Chickpeas in a cookie?? GROSS. Thats what I thought until I saw loads of recipes using chickpeas in replacement to flour. With cautiousness I set out to achieve the ‘tasty’ chickpea cookie. After several attempts I’m happy to report ITS DELICIOUS.
You can’t really taste the chickpeas in it, instead they add a softness and airiness to anything you bake…bloody genius!
I also wanted to incorporate protein powder in some form, as Ill be honest, I don’t really get on with the stuff. I like it in smoothies with high fruit content and baking but we are not friends on our own. When the lovely Tara from Missfitsnutrition asked to collaborate I was wary, like I said I don’t really incorporate protein powder into my diet. However, In the back of my mind is always the question ‘do i need more protein today?. I tried Missfits and LOVED THE STUFF. Its really light, if thats a thing. Not chalky and perfect flavours for baking.
Anyway, enough rambling, you will need:
- 1 Can chickpeas – drained and washed
- 2 bannas
- 3 tablespoons almond butter
- 3 tablespoons almond milk
- 25g protein powder (preferably vanilla flavour)

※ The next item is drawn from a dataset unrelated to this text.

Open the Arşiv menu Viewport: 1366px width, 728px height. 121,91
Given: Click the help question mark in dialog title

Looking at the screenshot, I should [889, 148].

- 1 teaspoon baking powder
- 4 tablespoons flour
- choc shot for decoration
Okay so step one is to blend your wet ingredients. By that I mean bananas, chickpeas, almond butter and almond milk in a food processor or blender until smooth.

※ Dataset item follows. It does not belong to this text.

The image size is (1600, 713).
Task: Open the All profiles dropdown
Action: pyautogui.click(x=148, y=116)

Add this gooey mixture into a bowl and stir through your dry ingredients. WARNING: The mixture will be more of a ‘wet’ texture than a dough but thats fine.

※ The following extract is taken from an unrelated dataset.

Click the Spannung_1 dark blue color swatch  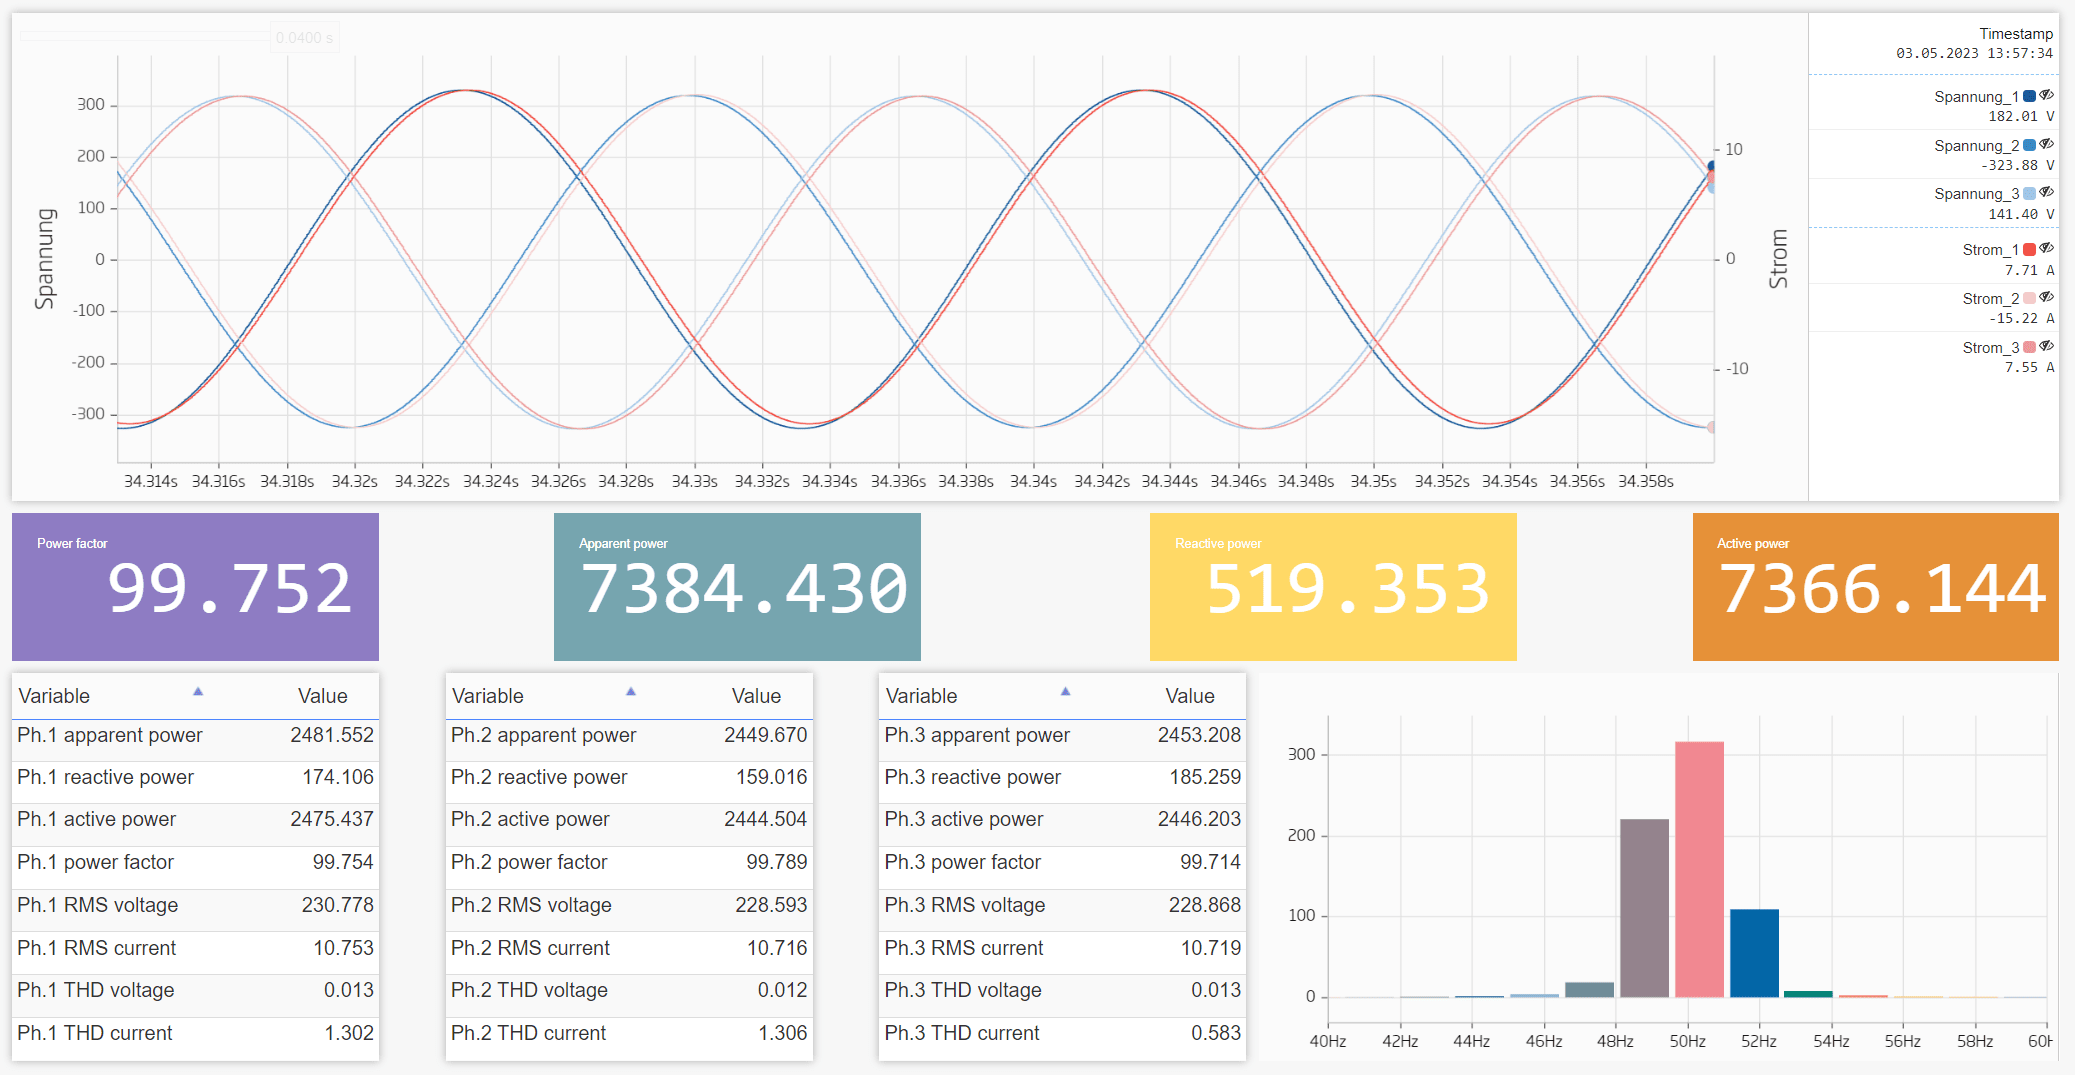pos(2029,97)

Place spoonful amounts onto baking paper and flatten down with back of spoon. I like to drizzle chocshot on top and marble through with a kebab stick but you can top with anything you like.
Bake for 20-30 mins at 175 degrees until top is brown. ANOTHER WARNING: They won’t be hard when they come out and will be floppy, don’t touch, leave them to cool and they will stiffen up.
AND ENJOY. Delicious cookies and probably the healthiest I have ever made. Chickpeas ARR LIFE.